United States of America, Appellee, v. Billy David Dickens, Appellant, 417 F.2d 958 (8th Cir. 1969)Annotate this Case
Murry L. Randall, St. Louis, Mo., for appellant.
James J. Shoemake, Asst. U. S. Atty., St. Louis, Mo., for appellee; James E. Reeves, U. S. Atty., St. Louis, Mo., with him on the brief.
Before VAN OOSTERHOUT, Chief Judge and LAY and HEANEY, Circuit Judges.
HEANEY, Circuit Judge.
The appellant was convicted of knowingly possessing stolen property in violation of Section 659, Title 18, United States Code. He was sentenced to ten years imprisonment. His primary contention here is that the trial court erred in restricting the cross-examination of the government's principal witness and admitted accomplice, Allen Reinhardt, and that such restriction denied the appellant the Sixth Amendment right of an accused to confront the witness against him. The appellant specifies the following restrictions of cross-examination in asserting denial of his constitutional rights:
(1) Refusal to permit inquiry as to whether the Assistant United States Attorney had promised Reinhardt immunity.
(2) Refusal to permit inquiry into the location of Reinhardt's residence.
A brief review of the direct testimony of Reinhardt and William E. Murphy, another accomplice, is necessary to an understanding of the issue raised. The testimony showed that: Reinhardt owns and operates a small machine shop in St. Louis County. He is also a part-time police officer with over fourteen years of police experience. Murphy is his employee and best friend, as well as an occasional private investigator. They both had known the appellant for approximately a year and a half, having sought him out in an attempt to locate some stolen property. Early on the morning of March 15, 1968, Reinhardt received a call from the appellant requesting the temporary use of his shop to store some TVs until the appellant could load them onto another truck. Reinhardt gave his approval and then called Murphy. Reinhardt and Murphy met and went to the shop. A short time later, at approximately 5:00 A.M., they were met by the appellant and several other men, one of whom was driving a large truck. The truck backed into the shop and unloaded. This truck was then driven away. Later that morning, the appellant and Murphy rented three other trucks. The merchandise was loaded onto these trucks and driven by Murphy, the appellant and another individual to a location in South St. Louis, where it was left. Reinhardt and Murphy subsequently received some of the merchandise which they then sold. An observation of one of these sales on April 10, 1968, led the F.B.I. to Reinhardt and Murphy in June of that year, and resulted in these charges.
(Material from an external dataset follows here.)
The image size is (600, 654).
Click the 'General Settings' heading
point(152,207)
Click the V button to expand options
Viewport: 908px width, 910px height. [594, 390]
The testimony of Reinhardt was extremely critical. It provided a direct link between the alleged offense and the appellant. It was corroborated primarily by Murphy and a witness related to Murphy.1 Reinhardt was an accomplice by his own admission. If the jury believed his testimony, the appellant's conviction was a certainty. Thus, of necessity, the appellant was forced to attack his veracity and credibility. In such a situation, the necessary scrutiny can only be effected by a searching and wide ranging cross-examination. Gordon v. United States, 344 U.S. 414, 73 S. Ct. 369, 97 L. Ed. 447 (1953); District of Columbia v. Clawans, 300 U.S. 617, 57 S. Ct. 660, 81 L. Ed. 843 (1937); Beaudine v. United States, 368 F.2d 417 (5th Cir. 1966); Spaeth v. United States, 232 F.2d 776 (6th Cir. 1956); Sandroff v. United States, 158 F.2d 623 (6th Cir. 1946). The right of a defendant to engage in such cross-examination is an essential requirement for a fair trial. Smith v. Illinois, 390 U.S. 129, 88 S. Ct. 748, 19 L. Ed. 2d 956 (1968); Pointer v. Texas, 380 U.S. 400, 85 S. Ct. 1065, 13 L. Ed. 2d 923 (1965). While the scope and extent of the cross-examination is within the sound discretion of the trial court, Smith v. Illinois, supra; Bass v. United States, 326 F.2d 884 (8th Cir.), cert. denied, 377 U.S. 905, 84 S. Ct. 1164, 12 L. Ed. 2d 176 (1964), wide latitude is crucial when the testimony of an accomplice is involved. Gordon v. United States, 344 U.S. 414, 73 S. Ct. 369, 97 L. Ed. 447 (1953), rev'g 196 F.2d 886 (7th Cir. 1952); Rossi v. United States, 9 F.2d 362 (8th Cir. 1925). Cf., District of Columbia v. Clawans, supra.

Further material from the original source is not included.